TASK BRIEF: Retype, word for word, every line of the records below starting at the one that contains "Click the blue W unit icon" and ending at the one that contains "Task: Open the Stahlfarbe option label"; include both of those lines and nothing more.

### DATA TO USE

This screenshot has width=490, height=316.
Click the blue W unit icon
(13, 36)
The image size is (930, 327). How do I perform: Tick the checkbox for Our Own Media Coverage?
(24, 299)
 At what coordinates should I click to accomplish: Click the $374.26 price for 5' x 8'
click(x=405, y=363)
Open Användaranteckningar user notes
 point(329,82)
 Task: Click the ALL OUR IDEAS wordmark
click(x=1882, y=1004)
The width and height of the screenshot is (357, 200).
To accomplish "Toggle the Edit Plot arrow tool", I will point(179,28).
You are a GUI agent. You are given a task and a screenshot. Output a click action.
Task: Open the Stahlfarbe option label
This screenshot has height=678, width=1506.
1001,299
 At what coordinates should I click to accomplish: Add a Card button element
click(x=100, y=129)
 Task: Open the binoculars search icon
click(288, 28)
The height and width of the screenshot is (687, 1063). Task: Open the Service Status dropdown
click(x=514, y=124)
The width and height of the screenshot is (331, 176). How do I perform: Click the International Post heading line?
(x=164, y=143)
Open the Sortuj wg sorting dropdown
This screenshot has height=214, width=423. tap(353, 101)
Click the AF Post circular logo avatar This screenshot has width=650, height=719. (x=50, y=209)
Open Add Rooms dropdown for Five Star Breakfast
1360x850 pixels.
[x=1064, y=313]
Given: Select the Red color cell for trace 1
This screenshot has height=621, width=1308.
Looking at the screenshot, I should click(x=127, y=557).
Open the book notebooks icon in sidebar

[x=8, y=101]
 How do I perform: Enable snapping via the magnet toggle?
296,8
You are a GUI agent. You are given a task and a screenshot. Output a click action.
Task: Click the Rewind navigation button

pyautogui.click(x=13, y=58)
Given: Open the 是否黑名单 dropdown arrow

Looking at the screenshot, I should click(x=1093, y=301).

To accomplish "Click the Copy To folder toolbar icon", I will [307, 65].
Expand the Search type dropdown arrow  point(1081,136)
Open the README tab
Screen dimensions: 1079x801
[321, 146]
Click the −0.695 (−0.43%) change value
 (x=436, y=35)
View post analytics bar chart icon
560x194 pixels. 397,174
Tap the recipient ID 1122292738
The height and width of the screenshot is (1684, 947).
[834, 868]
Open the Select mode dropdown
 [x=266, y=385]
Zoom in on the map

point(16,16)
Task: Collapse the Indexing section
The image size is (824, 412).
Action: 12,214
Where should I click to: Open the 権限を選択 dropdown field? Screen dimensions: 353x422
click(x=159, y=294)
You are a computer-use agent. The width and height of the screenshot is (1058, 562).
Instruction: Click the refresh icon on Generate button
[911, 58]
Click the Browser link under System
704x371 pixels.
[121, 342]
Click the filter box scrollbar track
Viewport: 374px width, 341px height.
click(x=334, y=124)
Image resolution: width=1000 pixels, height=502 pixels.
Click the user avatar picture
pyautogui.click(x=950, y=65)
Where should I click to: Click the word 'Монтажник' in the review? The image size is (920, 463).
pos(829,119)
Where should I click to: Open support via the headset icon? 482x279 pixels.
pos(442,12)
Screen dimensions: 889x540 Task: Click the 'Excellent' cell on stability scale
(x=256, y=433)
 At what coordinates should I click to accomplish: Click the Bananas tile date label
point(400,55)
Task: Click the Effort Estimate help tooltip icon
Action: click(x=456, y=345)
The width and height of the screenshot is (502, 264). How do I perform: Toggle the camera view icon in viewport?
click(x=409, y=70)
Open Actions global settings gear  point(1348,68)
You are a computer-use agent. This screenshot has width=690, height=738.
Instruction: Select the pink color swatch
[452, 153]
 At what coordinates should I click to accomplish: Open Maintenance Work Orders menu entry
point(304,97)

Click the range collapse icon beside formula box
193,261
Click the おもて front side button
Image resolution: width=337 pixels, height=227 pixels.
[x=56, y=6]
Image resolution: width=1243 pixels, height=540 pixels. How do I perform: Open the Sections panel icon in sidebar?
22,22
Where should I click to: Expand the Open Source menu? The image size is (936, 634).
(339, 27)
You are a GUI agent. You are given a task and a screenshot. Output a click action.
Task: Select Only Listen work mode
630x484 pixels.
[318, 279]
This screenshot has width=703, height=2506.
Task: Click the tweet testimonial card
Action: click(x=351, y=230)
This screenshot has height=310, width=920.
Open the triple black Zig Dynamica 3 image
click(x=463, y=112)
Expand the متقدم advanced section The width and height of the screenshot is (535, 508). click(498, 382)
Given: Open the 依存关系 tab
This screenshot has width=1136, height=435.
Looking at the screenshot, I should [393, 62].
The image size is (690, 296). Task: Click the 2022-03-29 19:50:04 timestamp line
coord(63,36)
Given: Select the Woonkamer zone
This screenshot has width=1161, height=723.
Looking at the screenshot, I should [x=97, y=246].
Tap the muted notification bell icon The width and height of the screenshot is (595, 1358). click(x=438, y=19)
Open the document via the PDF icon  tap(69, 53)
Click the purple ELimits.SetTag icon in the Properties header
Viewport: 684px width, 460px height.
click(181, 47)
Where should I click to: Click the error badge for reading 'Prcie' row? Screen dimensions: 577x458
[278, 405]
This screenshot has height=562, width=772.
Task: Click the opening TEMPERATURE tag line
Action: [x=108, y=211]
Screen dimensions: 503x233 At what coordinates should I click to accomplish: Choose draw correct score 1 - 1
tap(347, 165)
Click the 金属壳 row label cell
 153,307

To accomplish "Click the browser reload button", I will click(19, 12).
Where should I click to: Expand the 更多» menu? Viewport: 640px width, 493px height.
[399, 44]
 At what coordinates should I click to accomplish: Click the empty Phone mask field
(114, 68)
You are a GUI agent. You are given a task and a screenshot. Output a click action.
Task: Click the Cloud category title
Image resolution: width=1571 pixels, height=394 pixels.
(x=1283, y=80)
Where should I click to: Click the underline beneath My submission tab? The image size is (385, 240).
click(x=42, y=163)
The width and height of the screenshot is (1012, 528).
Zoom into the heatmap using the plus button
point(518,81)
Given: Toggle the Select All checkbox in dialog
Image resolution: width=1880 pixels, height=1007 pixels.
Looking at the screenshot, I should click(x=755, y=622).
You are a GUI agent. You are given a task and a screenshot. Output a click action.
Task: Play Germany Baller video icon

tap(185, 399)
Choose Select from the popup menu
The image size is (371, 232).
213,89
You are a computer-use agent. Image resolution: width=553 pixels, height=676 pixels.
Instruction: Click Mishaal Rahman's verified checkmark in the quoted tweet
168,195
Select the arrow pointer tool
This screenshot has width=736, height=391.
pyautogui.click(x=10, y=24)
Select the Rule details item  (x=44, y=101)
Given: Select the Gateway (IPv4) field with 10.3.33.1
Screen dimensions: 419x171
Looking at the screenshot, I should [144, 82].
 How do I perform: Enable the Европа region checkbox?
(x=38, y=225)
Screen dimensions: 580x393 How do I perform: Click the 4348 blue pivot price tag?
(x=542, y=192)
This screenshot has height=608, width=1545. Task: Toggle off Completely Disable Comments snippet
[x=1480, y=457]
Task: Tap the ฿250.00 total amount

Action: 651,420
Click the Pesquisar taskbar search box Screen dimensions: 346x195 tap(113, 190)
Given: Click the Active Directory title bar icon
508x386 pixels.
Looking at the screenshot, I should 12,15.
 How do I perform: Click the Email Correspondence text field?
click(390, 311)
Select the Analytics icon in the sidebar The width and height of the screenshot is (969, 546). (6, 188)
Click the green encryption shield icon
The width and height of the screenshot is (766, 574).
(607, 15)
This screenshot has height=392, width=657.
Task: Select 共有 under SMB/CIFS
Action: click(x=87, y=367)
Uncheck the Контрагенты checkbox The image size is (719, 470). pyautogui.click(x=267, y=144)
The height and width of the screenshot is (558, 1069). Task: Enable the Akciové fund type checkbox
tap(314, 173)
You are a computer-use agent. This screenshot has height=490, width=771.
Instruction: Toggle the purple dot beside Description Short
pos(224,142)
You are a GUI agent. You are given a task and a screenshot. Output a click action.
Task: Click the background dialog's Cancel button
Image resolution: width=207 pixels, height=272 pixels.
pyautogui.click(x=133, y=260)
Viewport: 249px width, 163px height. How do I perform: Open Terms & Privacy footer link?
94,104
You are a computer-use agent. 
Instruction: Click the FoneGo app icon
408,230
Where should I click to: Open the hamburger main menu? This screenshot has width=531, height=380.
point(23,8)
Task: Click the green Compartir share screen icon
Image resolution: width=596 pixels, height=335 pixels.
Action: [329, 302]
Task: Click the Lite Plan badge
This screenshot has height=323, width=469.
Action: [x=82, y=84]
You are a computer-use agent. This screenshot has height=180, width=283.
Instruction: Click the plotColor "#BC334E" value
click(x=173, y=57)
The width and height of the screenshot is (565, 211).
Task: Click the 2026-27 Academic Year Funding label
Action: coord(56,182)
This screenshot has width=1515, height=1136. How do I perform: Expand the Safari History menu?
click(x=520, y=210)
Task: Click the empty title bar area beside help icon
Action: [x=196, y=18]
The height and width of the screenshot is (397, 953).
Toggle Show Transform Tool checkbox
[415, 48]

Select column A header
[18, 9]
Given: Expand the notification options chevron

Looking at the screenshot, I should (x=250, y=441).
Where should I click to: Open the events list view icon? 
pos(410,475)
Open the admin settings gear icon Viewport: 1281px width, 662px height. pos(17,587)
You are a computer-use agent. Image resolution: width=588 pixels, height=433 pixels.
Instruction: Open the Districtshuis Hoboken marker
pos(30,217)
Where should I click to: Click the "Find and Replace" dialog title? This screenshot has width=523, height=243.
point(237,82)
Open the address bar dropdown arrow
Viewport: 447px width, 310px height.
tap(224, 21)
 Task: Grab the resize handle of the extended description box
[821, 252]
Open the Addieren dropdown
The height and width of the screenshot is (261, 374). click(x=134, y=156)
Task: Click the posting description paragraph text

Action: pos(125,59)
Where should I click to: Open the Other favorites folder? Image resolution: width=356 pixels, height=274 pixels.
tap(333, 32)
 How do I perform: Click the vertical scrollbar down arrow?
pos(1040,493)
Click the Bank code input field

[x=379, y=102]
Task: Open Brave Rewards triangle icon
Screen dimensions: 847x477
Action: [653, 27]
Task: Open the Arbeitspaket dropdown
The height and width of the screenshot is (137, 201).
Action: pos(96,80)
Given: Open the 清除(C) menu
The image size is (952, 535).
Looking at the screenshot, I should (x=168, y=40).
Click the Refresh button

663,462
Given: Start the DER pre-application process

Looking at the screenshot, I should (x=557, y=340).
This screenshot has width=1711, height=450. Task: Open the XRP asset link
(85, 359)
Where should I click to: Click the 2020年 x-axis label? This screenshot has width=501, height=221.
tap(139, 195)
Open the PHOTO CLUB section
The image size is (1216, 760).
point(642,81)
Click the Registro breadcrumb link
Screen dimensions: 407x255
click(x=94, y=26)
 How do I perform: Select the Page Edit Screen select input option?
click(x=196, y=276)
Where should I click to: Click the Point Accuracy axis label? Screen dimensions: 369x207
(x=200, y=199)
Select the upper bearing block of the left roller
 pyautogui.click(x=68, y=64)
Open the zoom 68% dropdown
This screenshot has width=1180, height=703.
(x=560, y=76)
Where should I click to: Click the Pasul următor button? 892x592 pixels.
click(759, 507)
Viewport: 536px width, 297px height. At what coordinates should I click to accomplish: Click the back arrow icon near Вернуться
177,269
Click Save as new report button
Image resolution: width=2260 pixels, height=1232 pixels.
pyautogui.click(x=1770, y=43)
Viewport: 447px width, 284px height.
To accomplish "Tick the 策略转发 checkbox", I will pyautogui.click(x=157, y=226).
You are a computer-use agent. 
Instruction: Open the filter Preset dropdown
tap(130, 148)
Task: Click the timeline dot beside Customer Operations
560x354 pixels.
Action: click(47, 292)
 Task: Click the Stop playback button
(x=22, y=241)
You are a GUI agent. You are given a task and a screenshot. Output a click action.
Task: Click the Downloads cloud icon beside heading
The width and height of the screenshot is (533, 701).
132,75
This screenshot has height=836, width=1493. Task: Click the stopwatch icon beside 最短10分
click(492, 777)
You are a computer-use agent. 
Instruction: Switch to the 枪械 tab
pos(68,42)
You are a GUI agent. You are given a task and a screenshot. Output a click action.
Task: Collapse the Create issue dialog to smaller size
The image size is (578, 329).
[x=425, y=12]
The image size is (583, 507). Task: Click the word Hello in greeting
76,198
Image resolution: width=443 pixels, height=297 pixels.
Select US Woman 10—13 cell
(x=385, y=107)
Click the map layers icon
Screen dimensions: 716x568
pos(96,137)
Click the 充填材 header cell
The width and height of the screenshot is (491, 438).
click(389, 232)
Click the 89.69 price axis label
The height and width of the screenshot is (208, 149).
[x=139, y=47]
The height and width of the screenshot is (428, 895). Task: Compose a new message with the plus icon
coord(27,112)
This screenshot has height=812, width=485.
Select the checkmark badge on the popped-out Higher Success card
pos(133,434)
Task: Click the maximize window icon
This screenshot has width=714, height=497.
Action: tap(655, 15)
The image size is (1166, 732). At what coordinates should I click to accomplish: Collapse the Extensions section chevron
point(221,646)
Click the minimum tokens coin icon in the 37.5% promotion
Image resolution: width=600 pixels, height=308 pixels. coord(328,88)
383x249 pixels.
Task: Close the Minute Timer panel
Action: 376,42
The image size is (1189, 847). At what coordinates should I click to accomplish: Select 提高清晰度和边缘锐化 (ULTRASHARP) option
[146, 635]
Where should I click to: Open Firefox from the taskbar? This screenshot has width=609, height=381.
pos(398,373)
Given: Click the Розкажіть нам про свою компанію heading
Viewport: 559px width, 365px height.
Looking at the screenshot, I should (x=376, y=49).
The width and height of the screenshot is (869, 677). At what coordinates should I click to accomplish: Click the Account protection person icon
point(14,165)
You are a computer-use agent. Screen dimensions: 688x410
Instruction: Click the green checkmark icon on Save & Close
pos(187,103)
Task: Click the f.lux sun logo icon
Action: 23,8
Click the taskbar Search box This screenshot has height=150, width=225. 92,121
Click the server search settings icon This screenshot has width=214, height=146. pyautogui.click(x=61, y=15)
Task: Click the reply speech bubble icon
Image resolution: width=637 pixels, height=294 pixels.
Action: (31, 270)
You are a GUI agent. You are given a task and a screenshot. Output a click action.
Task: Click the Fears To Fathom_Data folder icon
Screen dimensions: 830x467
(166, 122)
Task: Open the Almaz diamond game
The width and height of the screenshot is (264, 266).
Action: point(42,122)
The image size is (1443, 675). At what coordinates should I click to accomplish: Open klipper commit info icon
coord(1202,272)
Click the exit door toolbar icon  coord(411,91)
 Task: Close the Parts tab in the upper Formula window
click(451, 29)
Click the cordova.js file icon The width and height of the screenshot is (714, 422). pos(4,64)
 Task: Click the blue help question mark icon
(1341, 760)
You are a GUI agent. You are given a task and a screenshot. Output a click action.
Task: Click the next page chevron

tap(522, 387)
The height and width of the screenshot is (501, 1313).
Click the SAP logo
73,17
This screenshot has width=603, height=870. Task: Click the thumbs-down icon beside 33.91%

######

SOLUTION FOR THIS PROBLEM:
Click the blue W unit icon
(13, 36)
The image size is (930, 327). How do I perform: Tick the checkbox for Our Own Media Coverage?
(24, 299)
 At what coordinates should I click to accomplish: Click the $374.26 price for 5' x 8'
click(x=405, y=363)
Open Användaranteckningar user notes
 point(329,82)
 Task: Click the ALL OUR IDEAS wordmark
click(x=1882, y=1004)
The width and height of the screenshot is (357, 200).
To accomplish "Toggle the Edit Plot arrow tool", I will point(179,28).
You are a GUI agent. You are given a task and a screenshot. Output a click action.
Task: Open the Stahlfarbe option label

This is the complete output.